Activity: Output word for word the lines from the one with "Pick the Scale tool" to the final line of the data, both ends included, but skip the pictures.
┄┄┄┄┄┄┄┄┄┄┄┄┄┄┄┄┄┄┄┄
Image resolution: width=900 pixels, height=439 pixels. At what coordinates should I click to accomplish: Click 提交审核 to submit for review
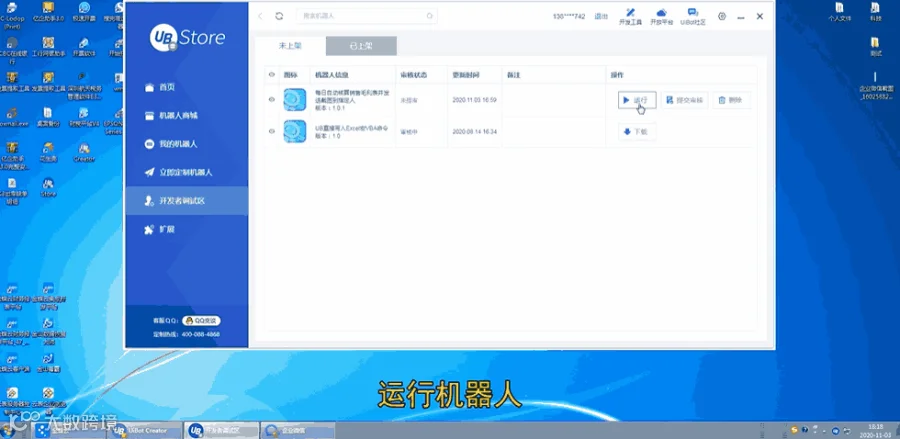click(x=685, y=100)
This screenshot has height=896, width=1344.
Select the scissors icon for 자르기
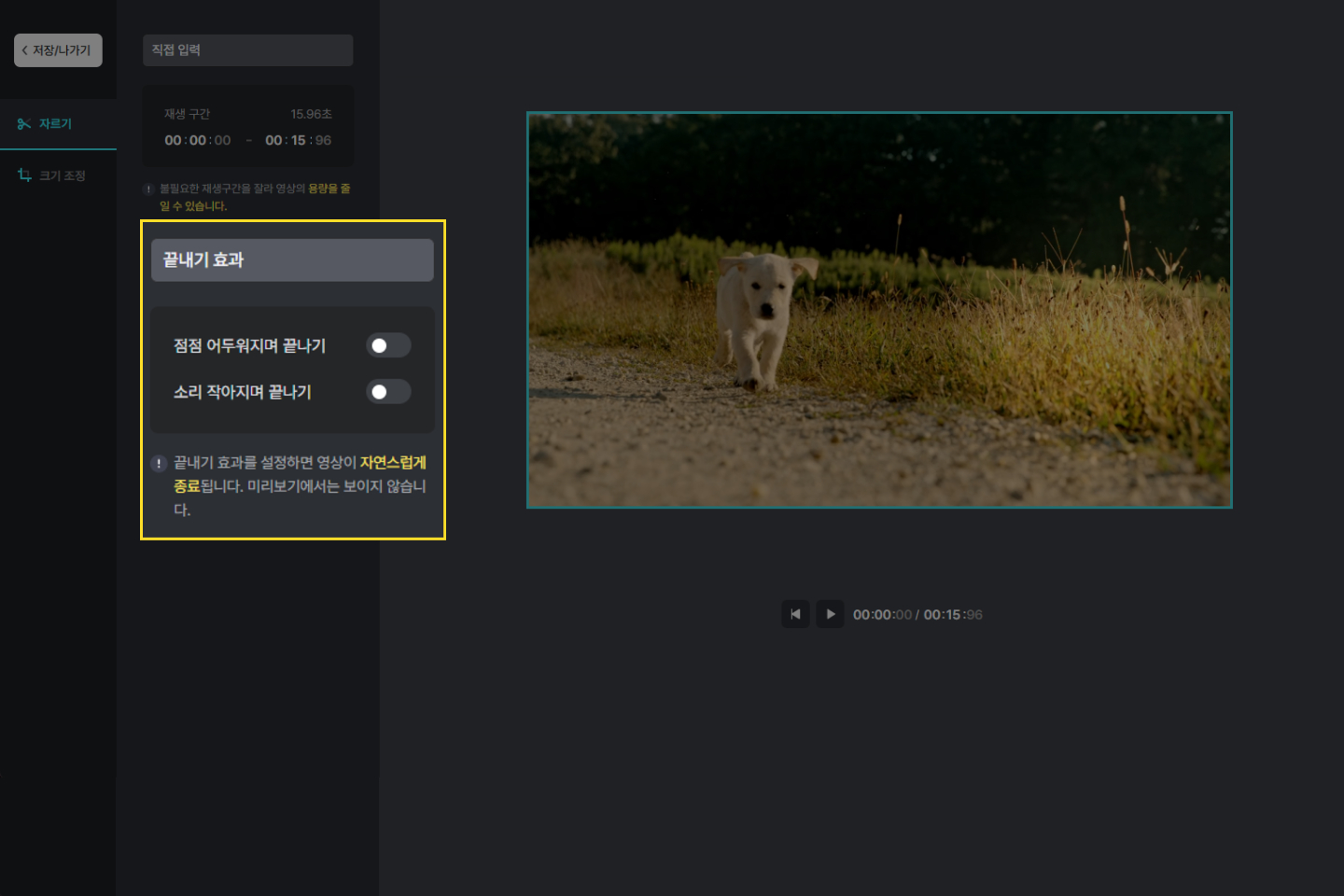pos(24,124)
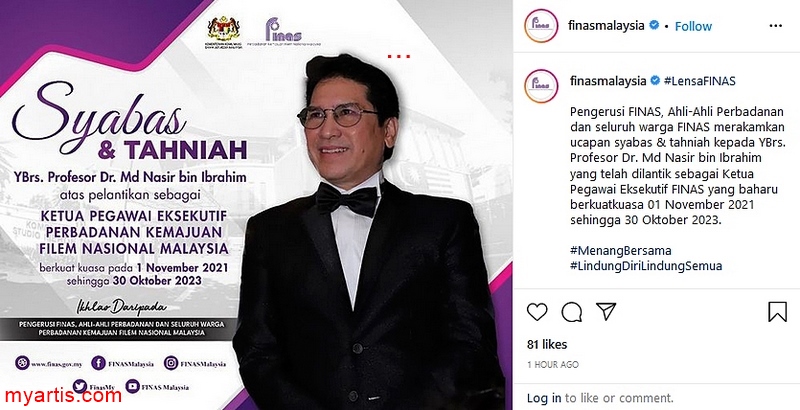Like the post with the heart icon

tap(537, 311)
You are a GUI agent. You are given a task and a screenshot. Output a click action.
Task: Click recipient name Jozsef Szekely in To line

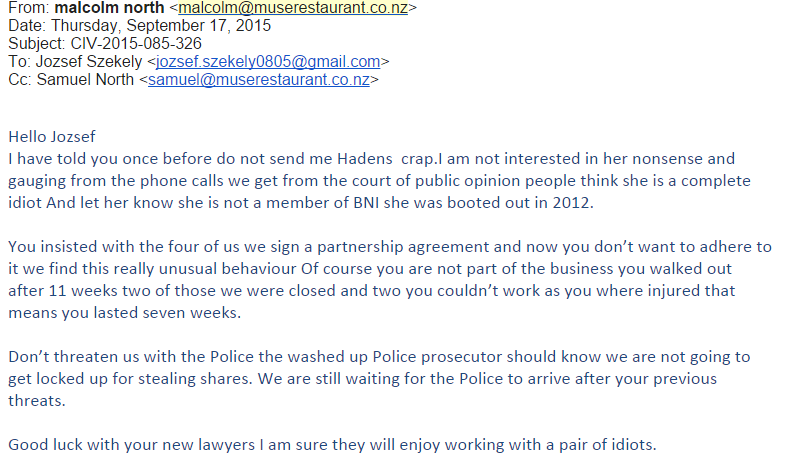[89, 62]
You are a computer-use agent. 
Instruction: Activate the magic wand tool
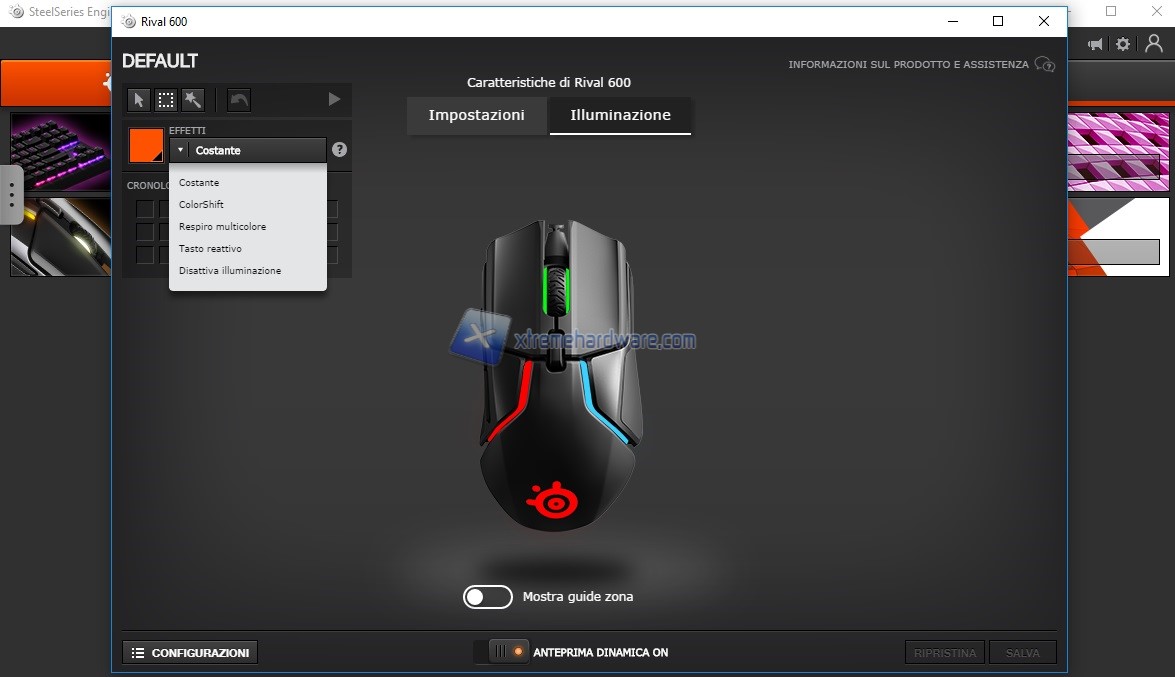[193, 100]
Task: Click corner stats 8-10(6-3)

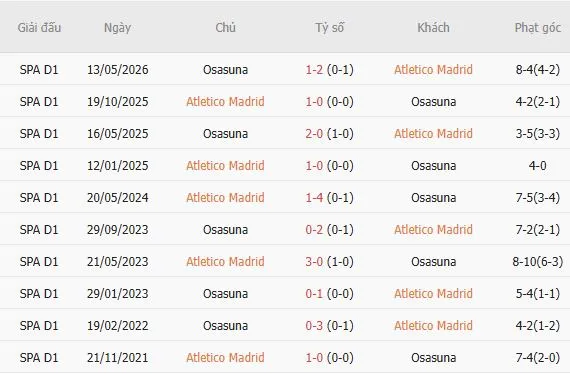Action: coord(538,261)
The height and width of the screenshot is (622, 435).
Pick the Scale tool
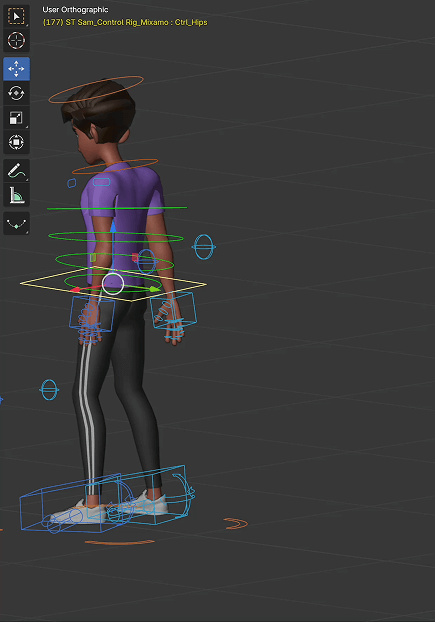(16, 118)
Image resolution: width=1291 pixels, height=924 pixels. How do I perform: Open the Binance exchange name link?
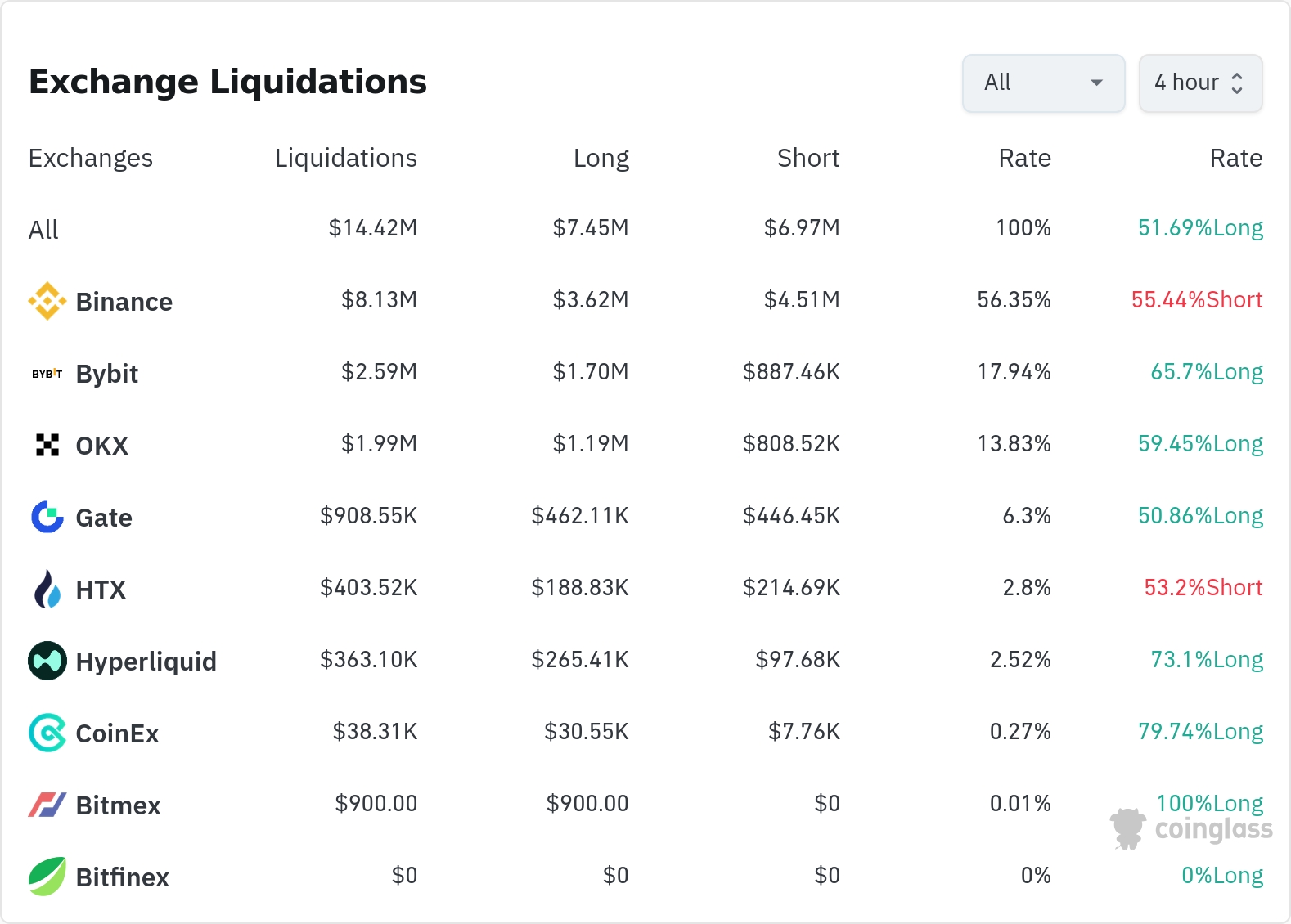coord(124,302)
┄┄┄┄┄┄┄┄┄┄┄┄┄┄┄┄┄┄┄┄
Exercise result:
Pick the Scale tool
(16, 118)
Image resolution: width=1291 pixels, height=924 pixels. How do I perform: Open the Binance exchange name link?
coord(124,302)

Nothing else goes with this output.